Set exercise 1: Reproduce the listing from the line containing "This screenshot has width=477, height=237." through the line containing "This screenshot has height=505, width=1000.", both included, with no changes.

Text:
---
It's an unfamiliar process, and one that a lot of beginners feel some anxiety about. Don't. It's quite straightforward: it's just buying a book--you've done that, haven't you? Don't over-think it, don't worry about whether you're making the "right" choice, don't spend months comparing lists and choosing. Just do it. Once you've got your first, you'll wonder what all the fuss was about. Thanks to the wonders of the internet, your book can be on its way to you in an hour if you have $20 to spend.
Typists blessed with a good local library don't even have to buy their books--they can just borrow one and type it up! (You may be able to scan a library book, but get some experience with scanning first, and avoid damage!)
Let's deal with the decisions and other issues of picking one.
---
Set exercise 2:
Answer these questions from the passage about getting a first book.
(a) How much money does the passage say you need for a book to be on its way within an hour?
(b) What can typists with a good local library do instead of buying a book?
(c) What two cautions does the passage give about scanning a library book?
---
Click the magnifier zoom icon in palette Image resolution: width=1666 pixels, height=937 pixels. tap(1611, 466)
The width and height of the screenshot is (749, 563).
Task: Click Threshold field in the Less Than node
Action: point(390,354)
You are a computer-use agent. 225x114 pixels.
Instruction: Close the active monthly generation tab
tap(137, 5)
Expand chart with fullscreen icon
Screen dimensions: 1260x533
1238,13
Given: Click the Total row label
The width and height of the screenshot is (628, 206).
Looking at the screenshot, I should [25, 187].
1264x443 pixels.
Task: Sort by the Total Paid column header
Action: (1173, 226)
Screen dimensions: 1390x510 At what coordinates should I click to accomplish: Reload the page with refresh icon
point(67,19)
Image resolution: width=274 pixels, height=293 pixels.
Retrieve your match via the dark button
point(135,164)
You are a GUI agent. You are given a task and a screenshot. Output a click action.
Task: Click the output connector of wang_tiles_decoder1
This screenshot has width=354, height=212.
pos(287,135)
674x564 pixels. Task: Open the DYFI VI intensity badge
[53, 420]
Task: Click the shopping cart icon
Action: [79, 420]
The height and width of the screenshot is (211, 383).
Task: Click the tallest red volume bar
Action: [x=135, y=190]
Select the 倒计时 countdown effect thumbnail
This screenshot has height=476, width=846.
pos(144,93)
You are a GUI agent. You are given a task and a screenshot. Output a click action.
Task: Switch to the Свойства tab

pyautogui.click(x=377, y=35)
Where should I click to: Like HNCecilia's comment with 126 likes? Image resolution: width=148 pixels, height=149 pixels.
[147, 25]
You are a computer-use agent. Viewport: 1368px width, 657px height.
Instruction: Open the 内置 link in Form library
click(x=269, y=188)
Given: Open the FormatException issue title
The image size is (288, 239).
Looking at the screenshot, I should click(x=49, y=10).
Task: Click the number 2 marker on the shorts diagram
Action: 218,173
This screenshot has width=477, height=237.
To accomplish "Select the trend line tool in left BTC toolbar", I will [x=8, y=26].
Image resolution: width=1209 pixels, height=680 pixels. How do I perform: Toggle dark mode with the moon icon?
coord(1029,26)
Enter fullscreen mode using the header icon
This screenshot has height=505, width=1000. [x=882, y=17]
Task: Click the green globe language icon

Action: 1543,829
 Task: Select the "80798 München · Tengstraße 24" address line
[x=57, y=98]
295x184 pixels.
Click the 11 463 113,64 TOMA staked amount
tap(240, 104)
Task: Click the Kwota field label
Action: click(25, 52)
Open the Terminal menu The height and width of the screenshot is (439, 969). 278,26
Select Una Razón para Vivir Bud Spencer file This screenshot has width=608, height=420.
---
Result 1:
This screenshot has width=477, height=237.
To accomplish "Select the trend line tool in left BTC toolbar", I will [x=8, y=26].
Image resolution: width=1209 pixels, height=680 pixels. How do I perform: Toggle dark mode with the moon icon?
coord(1029,26)
Enter fullscreen mode using the header icon
This screenshot has height=505, width=1000. [x=882, y=17]

Result 2:
(a) $20.
(b) They can borrow one and type it up.
(c) Get some experience with scanning first, and avoid damage.